== DATA ==

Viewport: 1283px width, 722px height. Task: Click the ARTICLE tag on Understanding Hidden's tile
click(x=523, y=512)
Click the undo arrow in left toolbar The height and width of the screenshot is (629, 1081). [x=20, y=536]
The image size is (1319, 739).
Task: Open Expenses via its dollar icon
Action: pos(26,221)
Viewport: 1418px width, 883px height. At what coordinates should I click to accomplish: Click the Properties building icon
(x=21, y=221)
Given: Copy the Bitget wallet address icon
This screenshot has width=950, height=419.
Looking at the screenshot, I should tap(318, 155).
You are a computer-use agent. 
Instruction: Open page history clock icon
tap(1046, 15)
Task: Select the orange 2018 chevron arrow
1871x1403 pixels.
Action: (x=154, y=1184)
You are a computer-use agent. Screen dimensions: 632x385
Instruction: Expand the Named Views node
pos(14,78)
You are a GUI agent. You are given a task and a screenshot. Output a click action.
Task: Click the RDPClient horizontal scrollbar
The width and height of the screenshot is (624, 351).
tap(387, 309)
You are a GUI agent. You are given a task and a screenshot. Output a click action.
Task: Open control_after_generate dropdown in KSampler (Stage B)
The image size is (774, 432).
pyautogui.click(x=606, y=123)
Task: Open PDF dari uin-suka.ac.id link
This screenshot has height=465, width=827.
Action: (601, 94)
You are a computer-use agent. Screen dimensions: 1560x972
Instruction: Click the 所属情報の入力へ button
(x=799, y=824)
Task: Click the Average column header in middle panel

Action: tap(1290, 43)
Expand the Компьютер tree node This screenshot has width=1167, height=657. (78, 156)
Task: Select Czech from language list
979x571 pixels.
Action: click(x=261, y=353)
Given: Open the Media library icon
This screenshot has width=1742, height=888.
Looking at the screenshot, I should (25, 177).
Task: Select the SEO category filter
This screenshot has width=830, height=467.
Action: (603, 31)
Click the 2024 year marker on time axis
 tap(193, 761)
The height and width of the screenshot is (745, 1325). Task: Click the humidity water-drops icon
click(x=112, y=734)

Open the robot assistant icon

===

# WHAT TO WORK ON
Copy down every line of the entries containing the word "agent".

# RESPONSE AREA
You are a computer-use agent. 
You are a computer-use agent. Screen dimensions: 632x385
You are a GUI agent. You are given a task and a screenshot. Output a click action.
You are a GUI agent. You are given a task and a screenshot. Output a click action.
You are a computer-use agent. Screen dimensions: 1560x972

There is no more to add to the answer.